[Supplied information]
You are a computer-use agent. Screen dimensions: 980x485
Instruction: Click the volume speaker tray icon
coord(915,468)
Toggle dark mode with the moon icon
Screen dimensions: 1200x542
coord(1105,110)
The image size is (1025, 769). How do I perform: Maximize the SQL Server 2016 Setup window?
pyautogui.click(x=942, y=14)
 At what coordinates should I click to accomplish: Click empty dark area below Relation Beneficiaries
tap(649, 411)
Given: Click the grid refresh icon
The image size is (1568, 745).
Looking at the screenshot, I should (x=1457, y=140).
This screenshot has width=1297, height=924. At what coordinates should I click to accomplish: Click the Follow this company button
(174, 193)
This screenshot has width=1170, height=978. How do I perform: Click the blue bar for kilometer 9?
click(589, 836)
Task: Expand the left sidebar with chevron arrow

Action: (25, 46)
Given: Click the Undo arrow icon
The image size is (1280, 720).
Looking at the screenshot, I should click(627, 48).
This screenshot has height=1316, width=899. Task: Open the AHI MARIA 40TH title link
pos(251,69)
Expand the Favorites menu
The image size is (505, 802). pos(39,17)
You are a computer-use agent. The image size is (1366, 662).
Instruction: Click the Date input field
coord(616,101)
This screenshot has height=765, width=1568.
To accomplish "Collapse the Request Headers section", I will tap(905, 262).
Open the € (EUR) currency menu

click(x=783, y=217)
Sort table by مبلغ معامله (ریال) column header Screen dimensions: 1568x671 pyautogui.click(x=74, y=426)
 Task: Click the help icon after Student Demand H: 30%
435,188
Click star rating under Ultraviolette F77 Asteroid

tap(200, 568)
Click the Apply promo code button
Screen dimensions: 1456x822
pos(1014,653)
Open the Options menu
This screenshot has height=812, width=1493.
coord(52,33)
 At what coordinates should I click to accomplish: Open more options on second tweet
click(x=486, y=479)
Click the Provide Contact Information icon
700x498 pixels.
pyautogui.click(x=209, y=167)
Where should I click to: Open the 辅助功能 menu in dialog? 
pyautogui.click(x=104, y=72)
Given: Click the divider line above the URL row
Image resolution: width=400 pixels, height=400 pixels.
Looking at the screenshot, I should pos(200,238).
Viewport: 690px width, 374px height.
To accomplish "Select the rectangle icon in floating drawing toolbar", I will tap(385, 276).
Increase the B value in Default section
[/Supplied information]
◆ **What is expected**
Once the line with "Click the Provide Contact Information icon" is located in the data above, repeat it and every later line through the end, exactly.

◆ **Expected output**
Click the Provide Contact Information icon
700x498 pixels.
pyautogui.click(x=209, y=167)
Where should I click to: Open the 辅助功能 menu in dialog? 
pyautogui.click(x=104, y=72)
Given: Click the divider line above the URL row
Image resolution: width=400 pixels, height=400 pixels.
Looking at the screenshot, I should pos(200,238).
Viewport: 690px width, 374px height.
To accomplish "Select the rectangle icon in floating drawing toolbar", I will tap(385, 276).
Increase the B value in Default section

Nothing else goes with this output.